World War II Tales, 1: The Apple Spy
This is another in Terry Deary’s series of World War II stories based on true events. The Apple Spy features the discovery and arrest of three German spies who land in the remote Scottish village of Port Gordon in 1940. This must have been the most exciting thing ever to have happened to Port Gordon, and Deary makes good use of all the twists and turns of the real event in this exciting adventure for children of age 7+.

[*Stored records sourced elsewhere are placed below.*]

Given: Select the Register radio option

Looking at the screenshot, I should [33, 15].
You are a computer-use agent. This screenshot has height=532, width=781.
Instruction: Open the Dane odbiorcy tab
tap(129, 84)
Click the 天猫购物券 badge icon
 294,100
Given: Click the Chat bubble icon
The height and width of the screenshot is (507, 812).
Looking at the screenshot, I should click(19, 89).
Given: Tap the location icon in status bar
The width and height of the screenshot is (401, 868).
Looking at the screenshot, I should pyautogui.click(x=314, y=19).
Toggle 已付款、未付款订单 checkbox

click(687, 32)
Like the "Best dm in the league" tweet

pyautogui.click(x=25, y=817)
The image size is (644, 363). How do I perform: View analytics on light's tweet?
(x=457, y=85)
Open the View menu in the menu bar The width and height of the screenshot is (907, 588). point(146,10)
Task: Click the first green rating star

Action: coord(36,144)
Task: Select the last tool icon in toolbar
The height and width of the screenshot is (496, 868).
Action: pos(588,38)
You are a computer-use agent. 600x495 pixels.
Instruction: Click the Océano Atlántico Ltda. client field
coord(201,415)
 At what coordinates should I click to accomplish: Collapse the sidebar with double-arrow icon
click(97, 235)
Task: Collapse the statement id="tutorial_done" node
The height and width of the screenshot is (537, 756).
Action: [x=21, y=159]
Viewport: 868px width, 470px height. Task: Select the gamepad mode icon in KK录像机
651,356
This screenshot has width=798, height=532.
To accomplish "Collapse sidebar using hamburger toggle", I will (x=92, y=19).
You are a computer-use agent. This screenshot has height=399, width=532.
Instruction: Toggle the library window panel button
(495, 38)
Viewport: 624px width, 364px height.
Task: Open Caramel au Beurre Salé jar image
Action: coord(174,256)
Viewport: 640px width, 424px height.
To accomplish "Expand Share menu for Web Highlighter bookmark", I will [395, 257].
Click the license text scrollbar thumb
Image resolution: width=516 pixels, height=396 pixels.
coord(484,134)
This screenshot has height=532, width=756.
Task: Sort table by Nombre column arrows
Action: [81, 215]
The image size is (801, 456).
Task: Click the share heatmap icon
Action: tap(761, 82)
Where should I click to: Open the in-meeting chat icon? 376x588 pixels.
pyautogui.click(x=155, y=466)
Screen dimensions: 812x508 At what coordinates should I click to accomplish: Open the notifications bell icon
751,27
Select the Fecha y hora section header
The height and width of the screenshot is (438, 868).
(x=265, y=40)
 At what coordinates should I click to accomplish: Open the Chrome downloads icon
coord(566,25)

The story is told from the viewpoint of a young girl, Marie Bruce, who, with her brother, Jamie, plays an important part in the action. Deary skillfully evokes what life in the war was really like for children in the 1940s: ‘Snow White didn’t live in war time like we did. We would have eaten a barrel full of apples,’ Marie reflects, referring to food shortages. Details of the time are beautifully integrated into the story: Jamie’s short grey trousers flap about his legs, the station name signs have all been removed to confound any German spies, a soldier’s steel-studded boot strikes a spark at a tense moment. We smell the soot, feel the draughts and see the old-style locomotive with its corridors and faded brown blinds, as one escaping spy flees to Edinburgh pursued by the children.
The plot is pacey, the language level age-appropriate yet expressive, and the black and white illustrations by James de la Rue add clarity as well as humour.
If I were forced to find a duff note in this otherwise immensely enjoyable read, it is the stereotyped teacher with her ‘mouth wrinkled like a breakfast prune’ who appears on page one. Beware alienating older women who buy books, I say!